▶ **Action item**
Copy each line below that contains "picker".

### Source information ###

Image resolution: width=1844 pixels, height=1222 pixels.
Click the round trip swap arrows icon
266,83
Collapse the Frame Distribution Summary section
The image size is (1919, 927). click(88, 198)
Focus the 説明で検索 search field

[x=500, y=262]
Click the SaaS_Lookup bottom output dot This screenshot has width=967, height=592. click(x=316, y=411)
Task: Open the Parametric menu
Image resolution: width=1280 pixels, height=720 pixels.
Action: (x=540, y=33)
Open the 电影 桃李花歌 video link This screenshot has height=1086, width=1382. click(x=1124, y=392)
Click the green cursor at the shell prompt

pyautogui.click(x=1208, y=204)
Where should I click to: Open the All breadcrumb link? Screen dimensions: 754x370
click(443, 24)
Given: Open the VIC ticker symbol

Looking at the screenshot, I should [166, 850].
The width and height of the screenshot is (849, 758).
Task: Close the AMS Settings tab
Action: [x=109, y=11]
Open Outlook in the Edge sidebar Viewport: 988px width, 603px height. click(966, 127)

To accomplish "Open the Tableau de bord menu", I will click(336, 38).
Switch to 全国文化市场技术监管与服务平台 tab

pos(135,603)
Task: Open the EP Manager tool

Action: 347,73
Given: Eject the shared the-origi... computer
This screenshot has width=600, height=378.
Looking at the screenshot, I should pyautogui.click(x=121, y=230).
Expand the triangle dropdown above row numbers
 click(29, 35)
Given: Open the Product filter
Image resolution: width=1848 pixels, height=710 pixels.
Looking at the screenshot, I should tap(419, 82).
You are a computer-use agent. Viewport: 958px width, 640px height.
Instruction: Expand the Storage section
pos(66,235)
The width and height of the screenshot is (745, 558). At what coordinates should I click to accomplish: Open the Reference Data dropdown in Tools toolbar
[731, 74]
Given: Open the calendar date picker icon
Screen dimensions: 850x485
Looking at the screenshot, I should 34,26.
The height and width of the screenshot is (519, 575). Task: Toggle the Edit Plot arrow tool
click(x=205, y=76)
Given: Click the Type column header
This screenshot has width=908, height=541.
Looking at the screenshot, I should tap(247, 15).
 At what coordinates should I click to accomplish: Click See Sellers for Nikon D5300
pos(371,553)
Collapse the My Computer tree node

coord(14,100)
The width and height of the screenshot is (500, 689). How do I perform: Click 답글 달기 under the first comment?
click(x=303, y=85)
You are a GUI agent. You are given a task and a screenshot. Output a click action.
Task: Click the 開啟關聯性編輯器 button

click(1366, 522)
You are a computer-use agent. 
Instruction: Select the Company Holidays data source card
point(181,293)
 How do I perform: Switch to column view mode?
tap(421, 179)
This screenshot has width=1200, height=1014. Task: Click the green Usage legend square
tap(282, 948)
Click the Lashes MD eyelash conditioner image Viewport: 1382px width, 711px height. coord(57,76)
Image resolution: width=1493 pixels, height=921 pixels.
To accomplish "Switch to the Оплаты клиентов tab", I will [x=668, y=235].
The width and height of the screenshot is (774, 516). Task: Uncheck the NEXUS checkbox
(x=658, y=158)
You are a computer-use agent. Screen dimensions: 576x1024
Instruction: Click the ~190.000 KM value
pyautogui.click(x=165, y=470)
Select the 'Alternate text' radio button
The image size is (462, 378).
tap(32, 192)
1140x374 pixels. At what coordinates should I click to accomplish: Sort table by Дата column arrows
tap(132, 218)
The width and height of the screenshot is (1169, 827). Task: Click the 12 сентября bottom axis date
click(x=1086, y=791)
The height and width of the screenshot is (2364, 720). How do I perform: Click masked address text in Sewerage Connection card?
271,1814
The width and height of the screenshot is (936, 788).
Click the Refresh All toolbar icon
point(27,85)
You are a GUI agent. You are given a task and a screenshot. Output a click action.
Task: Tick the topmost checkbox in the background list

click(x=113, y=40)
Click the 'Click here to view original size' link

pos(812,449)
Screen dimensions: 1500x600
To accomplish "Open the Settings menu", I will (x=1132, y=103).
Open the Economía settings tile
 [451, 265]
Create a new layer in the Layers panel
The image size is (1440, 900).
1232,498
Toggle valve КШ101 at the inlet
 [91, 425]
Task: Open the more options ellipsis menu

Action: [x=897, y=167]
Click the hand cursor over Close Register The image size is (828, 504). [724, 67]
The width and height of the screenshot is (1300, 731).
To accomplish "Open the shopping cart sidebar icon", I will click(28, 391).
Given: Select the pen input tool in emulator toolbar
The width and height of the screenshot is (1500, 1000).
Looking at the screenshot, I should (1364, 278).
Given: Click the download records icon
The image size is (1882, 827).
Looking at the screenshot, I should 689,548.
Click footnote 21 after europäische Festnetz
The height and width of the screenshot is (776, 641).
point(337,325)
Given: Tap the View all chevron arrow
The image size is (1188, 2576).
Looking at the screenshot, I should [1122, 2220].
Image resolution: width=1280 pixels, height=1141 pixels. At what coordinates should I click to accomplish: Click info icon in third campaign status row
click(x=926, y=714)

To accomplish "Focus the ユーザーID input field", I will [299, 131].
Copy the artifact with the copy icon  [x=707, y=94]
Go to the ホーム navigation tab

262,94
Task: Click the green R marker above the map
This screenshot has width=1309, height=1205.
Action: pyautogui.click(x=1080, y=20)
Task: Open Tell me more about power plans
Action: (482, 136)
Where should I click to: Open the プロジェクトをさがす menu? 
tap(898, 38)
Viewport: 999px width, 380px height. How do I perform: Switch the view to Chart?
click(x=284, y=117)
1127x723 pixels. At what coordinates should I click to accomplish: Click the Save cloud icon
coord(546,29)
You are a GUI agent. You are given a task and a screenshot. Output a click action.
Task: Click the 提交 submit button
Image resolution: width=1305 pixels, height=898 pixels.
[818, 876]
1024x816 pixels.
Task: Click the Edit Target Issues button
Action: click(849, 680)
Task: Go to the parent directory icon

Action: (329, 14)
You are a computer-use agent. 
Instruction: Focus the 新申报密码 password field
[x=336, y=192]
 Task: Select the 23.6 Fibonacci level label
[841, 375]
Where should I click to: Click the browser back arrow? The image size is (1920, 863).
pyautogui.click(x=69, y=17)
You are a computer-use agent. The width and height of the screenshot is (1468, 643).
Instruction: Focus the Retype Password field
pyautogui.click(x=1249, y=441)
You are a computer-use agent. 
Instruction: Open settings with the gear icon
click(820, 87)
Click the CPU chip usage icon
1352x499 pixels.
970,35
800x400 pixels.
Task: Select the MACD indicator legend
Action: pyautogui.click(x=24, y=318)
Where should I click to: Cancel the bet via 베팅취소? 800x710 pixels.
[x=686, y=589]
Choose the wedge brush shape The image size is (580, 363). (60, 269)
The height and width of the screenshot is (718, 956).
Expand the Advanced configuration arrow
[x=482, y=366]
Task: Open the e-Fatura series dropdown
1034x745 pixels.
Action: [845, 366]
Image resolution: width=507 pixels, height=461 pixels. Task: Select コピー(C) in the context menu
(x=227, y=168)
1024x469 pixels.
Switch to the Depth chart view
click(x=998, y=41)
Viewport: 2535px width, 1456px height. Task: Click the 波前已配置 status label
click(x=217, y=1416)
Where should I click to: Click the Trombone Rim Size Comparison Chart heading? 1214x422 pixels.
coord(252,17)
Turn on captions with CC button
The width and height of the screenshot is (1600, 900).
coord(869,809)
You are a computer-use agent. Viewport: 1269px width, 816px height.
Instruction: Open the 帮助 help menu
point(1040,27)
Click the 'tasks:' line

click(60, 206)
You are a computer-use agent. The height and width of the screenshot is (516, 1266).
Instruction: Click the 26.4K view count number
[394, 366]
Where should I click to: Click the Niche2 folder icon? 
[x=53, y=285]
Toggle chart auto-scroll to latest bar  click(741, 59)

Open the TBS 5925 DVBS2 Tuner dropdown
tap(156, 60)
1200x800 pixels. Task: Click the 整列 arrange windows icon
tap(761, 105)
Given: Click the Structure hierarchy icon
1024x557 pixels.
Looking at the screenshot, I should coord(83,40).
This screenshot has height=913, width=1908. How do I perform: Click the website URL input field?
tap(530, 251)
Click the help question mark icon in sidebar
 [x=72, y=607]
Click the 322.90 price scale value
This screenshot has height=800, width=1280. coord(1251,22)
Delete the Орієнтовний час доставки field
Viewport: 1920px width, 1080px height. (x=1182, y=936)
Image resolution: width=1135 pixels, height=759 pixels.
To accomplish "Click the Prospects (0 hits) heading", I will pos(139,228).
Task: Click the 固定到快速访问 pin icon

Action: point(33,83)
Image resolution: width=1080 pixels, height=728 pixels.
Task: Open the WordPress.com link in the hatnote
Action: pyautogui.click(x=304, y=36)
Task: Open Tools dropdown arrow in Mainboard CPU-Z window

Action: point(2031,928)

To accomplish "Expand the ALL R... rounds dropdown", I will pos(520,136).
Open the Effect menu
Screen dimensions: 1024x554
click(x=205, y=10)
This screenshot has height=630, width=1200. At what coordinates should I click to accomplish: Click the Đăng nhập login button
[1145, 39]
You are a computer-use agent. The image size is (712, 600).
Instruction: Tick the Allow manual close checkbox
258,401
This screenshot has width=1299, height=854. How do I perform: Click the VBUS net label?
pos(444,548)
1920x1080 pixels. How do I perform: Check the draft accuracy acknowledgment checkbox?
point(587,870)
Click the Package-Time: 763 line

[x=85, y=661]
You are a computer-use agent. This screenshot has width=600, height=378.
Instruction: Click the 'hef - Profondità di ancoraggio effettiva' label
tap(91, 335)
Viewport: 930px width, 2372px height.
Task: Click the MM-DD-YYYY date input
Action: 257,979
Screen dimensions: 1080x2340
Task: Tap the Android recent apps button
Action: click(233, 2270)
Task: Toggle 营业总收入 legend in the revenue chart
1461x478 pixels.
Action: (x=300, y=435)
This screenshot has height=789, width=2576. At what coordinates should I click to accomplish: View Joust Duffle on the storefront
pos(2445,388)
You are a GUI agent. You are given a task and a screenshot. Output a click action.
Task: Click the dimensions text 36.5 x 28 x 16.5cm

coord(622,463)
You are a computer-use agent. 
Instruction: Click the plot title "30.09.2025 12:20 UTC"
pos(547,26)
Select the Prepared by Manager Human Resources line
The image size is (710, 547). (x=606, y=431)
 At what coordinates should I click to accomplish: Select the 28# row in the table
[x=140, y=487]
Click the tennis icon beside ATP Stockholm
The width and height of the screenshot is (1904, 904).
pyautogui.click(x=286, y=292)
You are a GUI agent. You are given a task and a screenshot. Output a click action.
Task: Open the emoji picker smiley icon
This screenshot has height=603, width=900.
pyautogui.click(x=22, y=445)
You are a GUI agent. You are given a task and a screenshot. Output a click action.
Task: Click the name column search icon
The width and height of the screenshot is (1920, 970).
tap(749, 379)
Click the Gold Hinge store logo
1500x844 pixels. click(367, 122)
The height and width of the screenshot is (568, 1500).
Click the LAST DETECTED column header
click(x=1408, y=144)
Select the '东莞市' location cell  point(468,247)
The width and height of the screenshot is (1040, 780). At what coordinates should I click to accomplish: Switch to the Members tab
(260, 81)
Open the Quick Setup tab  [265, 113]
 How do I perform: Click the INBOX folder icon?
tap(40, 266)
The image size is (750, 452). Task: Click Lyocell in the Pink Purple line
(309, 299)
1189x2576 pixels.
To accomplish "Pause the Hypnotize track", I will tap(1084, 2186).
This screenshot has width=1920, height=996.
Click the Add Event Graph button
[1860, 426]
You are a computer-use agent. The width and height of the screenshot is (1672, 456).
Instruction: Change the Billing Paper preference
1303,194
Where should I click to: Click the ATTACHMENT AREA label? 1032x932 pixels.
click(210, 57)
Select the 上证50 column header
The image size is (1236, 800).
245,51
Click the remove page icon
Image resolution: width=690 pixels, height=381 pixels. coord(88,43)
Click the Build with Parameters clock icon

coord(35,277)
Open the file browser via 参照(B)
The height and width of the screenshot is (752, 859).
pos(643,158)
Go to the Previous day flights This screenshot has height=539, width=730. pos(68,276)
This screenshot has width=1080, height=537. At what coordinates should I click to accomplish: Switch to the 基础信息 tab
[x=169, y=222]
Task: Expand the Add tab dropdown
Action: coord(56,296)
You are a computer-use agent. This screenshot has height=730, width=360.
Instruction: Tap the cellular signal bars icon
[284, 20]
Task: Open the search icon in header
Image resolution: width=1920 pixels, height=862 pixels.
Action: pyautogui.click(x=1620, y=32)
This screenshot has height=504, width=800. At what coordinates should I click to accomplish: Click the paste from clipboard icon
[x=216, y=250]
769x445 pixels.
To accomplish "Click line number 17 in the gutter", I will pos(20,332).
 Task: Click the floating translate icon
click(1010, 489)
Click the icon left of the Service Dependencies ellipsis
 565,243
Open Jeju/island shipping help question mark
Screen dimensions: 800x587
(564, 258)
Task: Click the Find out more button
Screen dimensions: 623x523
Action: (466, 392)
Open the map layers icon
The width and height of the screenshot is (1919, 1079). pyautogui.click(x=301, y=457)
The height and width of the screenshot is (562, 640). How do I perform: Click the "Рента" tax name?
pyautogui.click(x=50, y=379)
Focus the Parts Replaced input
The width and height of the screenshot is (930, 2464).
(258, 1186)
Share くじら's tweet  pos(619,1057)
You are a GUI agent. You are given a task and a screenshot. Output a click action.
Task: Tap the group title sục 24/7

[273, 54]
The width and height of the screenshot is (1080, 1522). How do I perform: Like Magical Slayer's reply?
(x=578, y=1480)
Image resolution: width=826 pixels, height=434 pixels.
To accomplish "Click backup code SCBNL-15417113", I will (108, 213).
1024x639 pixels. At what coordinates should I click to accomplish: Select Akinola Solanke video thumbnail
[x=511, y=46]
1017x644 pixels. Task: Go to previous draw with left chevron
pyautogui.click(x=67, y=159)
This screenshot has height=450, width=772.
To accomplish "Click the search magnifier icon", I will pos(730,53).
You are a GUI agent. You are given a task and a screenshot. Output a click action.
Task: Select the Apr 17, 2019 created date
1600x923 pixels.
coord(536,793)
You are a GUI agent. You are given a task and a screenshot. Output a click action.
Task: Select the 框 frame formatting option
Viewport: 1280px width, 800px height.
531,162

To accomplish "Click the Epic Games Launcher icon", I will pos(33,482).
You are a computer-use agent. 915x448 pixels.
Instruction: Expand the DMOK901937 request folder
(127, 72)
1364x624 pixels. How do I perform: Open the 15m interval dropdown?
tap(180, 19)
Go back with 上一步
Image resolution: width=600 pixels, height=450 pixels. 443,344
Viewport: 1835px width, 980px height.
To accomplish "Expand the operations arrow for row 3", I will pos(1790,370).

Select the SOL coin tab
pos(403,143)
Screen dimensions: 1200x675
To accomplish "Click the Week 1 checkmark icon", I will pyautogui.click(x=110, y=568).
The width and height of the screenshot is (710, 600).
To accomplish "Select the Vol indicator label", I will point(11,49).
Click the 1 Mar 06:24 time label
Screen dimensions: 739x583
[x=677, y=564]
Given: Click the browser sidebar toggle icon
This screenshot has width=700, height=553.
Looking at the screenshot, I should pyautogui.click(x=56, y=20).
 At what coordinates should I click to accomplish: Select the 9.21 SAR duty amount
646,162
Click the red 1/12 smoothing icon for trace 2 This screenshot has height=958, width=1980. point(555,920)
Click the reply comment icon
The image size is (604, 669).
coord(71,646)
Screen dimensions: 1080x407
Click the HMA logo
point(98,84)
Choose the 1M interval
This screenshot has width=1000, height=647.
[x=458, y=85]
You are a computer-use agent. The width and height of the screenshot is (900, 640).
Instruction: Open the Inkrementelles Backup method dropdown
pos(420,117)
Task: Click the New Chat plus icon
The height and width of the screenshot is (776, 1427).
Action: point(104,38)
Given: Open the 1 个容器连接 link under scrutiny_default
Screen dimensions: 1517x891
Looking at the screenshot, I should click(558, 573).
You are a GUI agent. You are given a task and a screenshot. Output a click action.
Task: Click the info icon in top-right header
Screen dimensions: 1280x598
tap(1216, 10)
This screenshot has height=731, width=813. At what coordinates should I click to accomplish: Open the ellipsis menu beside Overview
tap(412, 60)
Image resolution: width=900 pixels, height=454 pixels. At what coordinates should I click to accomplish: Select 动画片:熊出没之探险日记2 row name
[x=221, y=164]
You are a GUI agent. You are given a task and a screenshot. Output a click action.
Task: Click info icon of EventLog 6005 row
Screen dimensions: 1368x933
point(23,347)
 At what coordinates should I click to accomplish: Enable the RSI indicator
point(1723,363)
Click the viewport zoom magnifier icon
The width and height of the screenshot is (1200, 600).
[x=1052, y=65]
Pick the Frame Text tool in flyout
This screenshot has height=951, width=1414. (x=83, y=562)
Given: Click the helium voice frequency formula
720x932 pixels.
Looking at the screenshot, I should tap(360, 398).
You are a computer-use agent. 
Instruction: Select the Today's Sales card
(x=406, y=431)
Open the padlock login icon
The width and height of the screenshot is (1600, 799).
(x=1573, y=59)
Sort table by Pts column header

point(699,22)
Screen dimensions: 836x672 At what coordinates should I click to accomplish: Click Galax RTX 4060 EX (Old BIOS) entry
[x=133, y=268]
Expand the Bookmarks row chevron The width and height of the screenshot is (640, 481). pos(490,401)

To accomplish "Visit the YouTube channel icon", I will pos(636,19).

###

▶ **Answer to the exercise**
Given: Open the calendar date picker icon
Task: Open the emoji picker smiley icon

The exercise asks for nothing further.